It is not enough merely for an appellant to point to or identify an error in the judgment of a trial court. The legal position is that not every slip or error will result in the judgment in question being upset. For an error or a slip or mistake to so result or to have that effect, it must be substantial in the sense that it affected the decision appealed against. See Ezeoke v. Nwagbo, (1988) 1 NWLR (Pt. 72) 616; Mora v. Nwalusi, (1962) 2 SCNLR 73(1962) 1 All NLR 681; and Udeze v. Chidebe, (1990) 1NWLR (Pt. 125) 141. Further, where the complaint of an appellant is about errors of law or misdirection, the success of the grounds of appeal alone is not sufficient to warrant the reversal of the decision unless the errors of law or misdirection affected the judgment in a way which is crucial to the decision. See Ayoola v. Adebayo & Ors., (1969) 1 All NLR 159. The foregoing principles apply with equal force to the alleged remark by the learned trial Judge that a counter-claim was necessary to disprove the existence of the respondent. The following was the view of the court below on that aspect of the matter:-

“In the result even though the learned Judge was in error in his opinion that a counter-claim was necessary to disprove the existence of the plaintiff, it is clear that the statement of defence had not put such existence in issue.”

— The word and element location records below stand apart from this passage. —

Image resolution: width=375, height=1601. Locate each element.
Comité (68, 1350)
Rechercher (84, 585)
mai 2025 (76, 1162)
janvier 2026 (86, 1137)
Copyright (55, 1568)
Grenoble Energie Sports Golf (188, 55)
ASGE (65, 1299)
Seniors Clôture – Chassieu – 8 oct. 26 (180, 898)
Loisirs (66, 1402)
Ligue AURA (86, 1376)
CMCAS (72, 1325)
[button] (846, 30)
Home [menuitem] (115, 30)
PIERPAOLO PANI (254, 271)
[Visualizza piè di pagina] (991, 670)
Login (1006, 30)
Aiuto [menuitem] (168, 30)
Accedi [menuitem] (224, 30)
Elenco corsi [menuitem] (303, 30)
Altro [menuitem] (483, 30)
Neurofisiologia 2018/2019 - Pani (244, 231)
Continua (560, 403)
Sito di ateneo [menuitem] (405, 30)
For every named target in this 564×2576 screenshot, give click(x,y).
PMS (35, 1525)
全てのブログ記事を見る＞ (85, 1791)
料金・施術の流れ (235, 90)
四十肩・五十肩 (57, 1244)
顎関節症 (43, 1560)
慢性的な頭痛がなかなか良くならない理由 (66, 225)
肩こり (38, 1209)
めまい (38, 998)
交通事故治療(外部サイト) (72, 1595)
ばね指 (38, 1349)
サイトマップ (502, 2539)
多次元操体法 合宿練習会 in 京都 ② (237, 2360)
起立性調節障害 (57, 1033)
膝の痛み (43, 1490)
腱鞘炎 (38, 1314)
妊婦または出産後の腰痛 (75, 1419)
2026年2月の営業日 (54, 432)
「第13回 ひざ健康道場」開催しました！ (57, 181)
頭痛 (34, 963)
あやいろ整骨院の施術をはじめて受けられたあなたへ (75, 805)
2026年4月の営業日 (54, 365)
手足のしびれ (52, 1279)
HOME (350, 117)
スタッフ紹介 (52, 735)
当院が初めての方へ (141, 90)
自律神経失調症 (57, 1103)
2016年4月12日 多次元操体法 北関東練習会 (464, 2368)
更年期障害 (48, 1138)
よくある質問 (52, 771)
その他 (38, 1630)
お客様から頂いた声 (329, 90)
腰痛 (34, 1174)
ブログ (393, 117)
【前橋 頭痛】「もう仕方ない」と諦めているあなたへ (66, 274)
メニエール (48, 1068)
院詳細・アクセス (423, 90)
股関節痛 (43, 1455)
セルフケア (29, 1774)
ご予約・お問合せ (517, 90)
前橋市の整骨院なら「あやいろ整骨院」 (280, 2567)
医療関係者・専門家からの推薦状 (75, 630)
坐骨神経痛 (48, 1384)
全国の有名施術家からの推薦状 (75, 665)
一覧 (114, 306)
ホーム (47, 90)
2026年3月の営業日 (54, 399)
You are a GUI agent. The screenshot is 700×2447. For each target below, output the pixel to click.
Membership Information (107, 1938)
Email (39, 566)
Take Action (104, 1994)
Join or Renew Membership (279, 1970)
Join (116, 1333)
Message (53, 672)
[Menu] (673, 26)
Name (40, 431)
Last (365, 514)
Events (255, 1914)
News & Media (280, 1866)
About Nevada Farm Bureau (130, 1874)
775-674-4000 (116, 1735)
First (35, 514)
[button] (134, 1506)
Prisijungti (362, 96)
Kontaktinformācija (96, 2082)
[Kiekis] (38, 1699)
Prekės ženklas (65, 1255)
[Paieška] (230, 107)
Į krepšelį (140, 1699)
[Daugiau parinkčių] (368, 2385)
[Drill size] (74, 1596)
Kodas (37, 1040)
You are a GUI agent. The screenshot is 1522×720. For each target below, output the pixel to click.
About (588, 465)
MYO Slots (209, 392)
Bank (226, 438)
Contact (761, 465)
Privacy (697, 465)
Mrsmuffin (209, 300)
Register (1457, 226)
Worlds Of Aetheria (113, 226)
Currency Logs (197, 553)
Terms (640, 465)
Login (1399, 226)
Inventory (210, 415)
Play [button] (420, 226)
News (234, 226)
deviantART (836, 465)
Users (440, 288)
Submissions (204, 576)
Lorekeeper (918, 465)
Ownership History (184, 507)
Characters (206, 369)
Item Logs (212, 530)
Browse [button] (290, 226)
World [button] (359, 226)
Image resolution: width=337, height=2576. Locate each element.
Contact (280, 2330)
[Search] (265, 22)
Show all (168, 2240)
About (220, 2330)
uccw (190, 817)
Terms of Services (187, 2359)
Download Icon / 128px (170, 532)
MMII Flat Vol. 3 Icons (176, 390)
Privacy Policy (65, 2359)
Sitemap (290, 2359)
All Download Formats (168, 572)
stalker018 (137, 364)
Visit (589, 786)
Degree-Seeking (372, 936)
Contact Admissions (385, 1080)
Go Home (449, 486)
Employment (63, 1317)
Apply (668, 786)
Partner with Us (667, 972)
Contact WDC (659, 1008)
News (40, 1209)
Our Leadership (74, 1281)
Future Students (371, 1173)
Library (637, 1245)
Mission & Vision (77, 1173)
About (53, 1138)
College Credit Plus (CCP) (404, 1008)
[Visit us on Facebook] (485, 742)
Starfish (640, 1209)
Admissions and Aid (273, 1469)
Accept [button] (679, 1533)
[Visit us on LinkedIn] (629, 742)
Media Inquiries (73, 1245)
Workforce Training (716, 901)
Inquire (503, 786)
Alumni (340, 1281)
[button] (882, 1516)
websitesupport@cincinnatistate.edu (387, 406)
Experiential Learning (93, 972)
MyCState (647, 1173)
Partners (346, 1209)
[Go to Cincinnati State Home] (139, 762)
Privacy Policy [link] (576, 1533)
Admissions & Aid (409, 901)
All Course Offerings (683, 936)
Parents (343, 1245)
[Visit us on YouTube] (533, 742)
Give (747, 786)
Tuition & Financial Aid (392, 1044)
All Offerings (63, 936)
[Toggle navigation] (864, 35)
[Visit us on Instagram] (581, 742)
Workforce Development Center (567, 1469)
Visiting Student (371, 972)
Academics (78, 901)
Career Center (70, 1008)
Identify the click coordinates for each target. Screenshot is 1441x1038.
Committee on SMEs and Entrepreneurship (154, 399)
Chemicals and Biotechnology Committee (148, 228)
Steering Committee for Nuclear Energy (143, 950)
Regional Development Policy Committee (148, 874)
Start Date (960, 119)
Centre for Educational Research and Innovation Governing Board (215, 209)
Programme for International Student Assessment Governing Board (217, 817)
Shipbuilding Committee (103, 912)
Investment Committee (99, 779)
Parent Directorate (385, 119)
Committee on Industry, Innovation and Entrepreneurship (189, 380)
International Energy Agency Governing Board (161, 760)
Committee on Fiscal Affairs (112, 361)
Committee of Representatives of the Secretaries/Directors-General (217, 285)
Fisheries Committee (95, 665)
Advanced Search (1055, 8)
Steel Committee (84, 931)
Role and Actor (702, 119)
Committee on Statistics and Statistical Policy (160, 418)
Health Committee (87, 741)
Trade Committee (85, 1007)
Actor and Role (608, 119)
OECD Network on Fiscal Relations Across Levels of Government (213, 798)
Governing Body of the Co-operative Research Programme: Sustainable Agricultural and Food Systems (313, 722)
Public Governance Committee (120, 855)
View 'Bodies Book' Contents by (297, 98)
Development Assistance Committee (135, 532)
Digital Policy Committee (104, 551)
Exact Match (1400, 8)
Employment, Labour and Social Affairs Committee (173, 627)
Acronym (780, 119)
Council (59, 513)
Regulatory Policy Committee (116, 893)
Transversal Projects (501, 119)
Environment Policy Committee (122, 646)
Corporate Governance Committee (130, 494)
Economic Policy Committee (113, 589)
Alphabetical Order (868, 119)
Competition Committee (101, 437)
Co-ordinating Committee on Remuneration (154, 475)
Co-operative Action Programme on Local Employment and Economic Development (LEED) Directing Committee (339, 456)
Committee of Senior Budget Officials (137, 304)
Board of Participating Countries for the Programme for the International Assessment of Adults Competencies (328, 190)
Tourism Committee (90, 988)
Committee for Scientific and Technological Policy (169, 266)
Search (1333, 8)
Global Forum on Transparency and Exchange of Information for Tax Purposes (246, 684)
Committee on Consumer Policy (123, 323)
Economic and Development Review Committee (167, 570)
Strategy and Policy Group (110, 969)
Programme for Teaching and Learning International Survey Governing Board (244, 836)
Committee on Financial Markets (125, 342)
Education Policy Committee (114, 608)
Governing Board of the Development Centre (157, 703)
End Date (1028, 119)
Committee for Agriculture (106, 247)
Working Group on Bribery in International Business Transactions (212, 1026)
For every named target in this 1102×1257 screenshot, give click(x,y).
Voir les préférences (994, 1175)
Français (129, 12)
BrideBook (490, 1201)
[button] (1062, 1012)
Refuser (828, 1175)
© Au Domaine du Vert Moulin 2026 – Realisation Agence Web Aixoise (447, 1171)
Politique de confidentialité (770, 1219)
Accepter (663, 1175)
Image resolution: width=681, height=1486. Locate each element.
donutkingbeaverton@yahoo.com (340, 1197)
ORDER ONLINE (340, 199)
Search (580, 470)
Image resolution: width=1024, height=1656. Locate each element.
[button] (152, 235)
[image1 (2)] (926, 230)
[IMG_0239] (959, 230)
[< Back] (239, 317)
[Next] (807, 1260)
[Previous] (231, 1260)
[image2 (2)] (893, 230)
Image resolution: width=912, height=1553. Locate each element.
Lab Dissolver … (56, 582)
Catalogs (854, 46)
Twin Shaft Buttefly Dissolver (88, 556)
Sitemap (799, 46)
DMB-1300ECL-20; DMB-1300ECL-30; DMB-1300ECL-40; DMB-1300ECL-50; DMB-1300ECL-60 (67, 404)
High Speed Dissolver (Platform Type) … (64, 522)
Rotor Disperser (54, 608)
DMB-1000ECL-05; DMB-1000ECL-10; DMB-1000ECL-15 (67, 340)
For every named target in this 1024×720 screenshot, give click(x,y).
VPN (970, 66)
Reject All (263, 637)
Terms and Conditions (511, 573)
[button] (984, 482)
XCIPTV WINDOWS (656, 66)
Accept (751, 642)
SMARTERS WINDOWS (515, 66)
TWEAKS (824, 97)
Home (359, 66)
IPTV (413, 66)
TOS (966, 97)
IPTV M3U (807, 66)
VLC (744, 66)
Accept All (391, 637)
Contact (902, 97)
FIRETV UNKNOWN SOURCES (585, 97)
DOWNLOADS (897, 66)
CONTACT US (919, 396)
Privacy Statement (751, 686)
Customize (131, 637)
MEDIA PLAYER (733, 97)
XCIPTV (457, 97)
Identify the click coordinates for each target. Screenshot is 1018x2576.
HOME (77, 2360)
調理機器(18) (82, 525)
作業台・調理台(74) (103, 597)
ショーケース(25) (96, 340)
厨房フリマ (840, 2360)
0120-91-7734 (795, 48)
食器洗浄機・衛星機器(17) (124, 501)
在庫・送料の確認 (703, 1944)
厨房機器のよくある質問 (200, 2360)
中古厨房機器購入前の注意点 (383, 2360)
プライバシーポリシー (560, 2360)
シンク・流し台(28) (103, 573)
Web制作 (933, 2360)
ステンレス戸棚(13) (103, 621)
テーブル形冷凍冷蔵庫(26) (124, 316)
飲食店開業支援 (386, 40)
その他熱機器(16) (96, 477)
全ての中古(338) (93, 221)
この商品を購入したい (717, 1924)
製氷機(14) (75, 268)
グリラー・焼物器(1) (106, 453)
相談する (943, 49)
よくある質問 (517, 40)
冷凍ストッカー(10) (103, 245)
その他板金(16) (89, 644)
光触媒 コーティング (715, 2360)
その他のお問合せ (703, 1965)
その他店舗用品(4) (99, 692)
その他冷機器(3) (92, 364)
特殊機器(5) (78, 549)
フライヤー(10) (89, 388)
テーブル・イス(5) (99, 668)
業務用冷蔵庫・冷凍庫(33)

The court below was right in identifying the crux of this matter. It was of the view that it was whether there was anything left in the pleading of the appellant after the issue of illegality had been disposed of, that could be regarded as an answer to the respondent’s claim. The court below was also right in holding that the answer to the question was in the negative. The thing was that the statement of defence of the appellant was defective because it gave as the reason for alleging that the appellant did not owe the respondent any amount, the issue of the alleged illegality of the transaction which had been raised as a preliminary objection and decided against the appellant.

The statement of defence also attempted to show, without success, that the respondent was no longer in existence. The affidavit in support of the notice of intention to defend the suit should contain enough facts and particulars to satisfy a reasonable tribunal to remove the case from the undefended list. Where the affidavit in support of the notice of intention to defend discloses no defence, the case should not be in the general cause list. Even if a statement of defence is filed, a plaintiff can still apply for summary judgment if the statement discloses no defence. See Macaulay v. NAL Merchant Bank Ltd., (1990) 4 NWLR (Pt. 144)283. The appeal lacks merit. The judgment of the court below is affirmed.

The appeal is accordingly dismissed with N1,000.00 costs to the respondent.